“Lightskin Lil Wayne” should be blasphemous. 2019 Tyga is a streaming titan, an entertaining maker of booty jams and an adept deployer of an innocuous sample, but he’s no Weezy F. Baby. In terms of lyrical dexterity or formal innovation, Tyga has yet to match the artistic heights of his Young Money mentor — it also doesn’t feel like he’s all that interested in trying. Nevertheless, on the second song off Tyga’s new album, Legendary, he makes a case that he’s the successor to Lil Wayne. It’s a stretch, but the song, against all odds, works.
Brisk, confident and hypnotic, “Lightskin Lil Wayne” feels like a sonic culmination for Tyga. For two minutes and thirty seconds, he carries out a boast-filled barrage. He owns the Jay-Z of watches. Women call him Mack Maine, because of his “Mack game.” There are champagne showers for all. The bars are silly, obviously, but the end product is triumphant. For all the mythologizing of Wayne’s mixtape peak, at the end of the day he was an extremely horny man with a penchant for picking superb beats. In that way, and in that way only, Tyga can claim to be Weezy F. and the F is for fair-skinned.

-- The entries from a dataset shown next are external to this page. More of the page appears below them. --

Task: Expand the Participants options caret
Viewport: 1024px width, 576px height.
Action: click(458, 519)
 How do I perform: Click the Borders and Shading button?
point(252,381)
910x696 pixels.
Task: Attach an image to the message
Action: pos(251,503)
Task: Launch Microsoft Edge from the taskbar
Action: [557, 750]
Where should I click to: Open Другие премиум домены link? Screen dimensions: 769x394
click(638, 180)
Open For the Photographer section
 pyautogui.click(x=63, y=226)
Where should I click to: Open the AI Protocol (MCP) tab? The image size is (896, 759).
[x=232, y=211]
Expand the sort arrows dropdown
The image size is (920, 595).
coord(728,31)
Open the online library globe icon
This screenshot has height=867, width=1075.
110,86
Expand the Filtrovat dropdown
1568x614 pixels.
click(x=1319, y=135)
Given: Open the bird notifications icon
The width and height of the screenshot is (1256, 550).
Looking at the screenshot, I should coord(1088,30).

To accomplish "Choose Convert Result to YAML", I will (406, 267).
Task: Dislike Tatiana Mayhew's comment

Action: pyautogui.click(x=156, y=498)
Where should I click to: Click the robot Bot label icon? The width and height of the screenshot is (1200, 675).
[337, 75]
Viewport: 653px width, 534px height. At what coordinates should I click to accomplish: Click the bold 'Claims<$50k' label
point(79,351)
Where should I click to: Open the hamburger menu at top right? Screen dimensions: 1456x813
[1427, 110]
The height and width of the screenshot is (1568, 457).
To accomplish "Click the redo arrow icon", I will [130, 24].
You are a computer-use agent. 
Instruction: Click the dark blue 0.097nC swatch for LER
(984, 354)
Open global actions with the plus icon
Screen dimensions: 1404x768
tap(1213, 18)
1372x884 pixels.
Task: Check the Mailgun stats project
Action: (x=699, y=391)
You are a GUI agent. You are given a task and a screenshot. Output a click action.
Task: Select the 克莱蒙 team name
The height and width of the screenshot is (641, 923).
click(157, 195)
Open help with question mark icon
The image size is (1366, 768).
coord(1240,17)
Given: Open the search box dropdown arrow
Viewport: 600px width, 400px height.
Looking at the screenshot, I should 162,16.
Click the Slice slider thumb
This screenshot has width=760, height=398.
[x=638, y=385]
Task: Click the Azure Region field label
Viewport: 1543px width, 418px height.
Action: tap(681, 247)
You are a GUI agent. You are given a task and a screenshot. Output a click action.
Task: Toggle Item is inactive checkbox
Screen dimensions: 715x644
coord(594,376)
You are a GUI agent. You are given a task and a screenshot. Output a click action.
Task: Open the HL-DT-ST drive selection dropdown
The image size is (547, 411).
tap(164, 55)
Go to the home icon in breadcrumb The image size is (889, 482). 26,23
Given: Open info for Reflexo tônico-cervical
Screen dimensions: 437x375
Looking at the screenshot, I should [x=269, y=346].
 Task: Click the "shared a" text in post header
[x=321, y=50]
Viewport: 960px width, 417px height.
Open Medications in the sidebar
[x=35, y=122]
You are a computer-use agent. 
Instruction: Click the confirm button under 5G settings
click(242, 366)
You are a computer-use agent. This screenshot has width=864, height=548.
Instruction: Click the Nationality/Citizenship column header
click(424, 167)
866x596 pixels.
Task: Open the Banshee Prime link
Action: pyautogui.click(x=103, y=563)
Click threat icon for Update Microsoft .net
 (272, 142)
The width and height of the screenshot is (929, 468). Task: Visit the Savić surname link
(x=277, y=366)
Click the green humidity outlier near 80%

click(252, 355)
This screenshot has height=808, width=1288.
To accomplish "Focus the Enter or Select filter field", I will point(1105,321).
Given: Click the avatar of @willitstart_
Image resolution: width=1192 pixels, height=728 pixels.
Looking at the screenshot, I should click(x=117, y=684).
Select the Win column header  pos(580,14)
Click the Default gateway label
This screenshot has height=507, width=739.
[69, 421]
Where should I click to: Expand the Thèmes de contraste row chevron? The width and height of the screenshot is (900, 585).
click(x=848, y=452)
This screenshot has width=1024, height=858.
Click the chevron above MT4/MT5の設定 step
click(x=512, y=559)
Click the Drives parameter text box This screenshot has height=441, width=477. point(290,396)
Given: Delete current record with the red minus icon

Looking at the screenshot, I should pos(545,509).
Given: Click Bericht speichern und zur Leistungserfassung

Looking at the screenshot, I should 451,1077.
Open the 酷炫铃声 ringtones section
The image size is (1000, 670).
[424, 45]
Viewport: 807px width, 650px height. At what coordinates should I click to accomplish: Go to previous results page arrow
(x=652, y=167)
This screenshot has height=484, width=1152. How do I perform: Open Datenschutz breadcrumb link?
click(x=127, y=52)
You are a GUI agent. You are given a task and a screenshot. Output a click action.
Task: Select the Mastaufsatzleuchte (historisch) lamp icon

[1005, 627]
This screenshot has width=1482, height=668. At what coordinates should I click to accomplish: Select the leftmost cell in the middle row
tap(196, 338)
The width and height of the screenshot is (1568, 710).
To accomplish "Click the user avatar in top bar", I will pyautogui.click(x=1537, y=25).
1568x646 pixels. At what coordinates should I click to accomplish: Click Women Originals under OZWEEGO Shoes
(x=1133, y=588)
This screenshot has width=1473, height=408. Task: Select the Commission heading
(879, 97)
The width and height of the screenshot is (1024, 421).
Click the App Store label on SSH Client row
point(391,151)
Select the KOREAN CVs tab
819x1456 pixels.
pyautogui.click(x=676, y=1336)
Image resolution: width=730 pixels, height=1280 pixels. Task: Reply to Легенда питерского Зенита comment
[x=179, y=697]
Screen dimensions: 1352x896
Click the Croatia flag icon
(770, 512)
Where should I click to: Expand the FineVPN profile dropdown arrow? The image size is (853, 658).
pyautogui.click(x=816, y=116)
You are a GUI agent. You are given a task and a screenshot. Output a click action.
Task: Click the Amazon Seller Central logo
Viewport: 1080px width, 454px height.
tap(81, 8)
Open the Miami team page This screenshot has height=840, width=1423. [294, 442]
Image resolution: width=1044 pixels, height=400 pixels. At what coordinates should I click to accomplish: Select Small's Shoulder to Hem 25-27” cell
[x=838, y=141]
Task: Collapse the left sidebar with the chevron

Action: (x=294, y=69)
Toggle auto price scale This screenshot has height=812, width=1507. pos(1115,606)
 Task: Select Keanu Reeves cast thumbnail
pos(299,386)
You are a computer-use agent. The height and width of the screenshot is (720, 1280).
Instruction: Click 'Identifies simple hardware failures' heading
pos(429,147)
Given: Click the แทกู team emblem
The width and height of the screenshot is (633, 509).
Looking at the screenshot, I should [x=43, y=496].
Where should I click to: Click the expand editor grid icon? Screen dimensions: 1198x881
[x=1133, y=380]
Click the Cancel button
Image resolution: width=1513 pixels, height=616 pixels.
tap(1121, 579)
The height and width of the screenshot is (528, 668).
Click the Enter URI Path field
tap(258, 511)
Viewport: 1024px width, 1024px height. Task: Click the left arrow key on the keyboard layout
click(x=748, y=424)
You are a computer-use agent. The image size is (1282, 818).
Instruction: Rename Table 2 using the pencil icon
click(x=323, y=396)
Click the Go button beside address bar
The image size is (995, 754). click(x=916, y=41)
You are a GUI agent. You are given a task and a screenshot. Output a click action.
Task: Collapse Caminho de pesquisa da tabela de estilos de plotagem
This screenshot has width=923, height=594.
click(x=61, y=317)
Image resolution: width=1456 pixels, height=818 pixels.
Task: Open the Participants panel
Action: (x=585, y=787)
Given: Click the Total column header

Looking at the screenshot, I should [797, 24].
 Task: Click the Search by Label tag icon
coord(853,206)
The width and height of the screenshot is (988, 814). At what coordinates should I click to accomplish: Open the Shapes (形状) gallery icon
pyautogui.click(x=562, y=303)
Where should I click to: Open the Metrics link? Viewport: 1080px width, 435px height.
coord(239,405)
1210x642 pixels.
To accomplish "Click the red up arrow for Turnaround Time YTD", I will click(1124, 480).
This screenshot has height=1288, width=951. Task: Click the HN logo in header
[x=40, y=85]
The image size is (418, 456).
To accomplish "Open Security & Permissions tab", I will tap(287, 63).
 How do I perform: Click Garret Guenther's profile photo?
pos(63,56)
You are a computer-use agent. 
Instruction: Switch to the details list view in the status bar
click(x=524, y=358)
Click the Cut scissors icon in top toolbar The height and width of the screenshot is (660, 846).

Lil Wayne is almost a decade removed from his creative and commercial apex. Young Money, the house Weezy built, is a husk of its former self, a place where “Bedrock” echoes for eternity. In 2018, Nicki Minaj’s Queen struggled to find its place on the charts, while Lil Wayne’s Tha Carter V, after years of the record being stuck in label limbo, felt like a largely symbolic victory. Behind Drake, Tyga is arguably the most culturally relevant YMCMB artist. On “Lightskin Lil Wayne,” it’s Tyga’s talent for spotting and riding waves that sticks out, more than the meteoric talent he’s comparing himself to.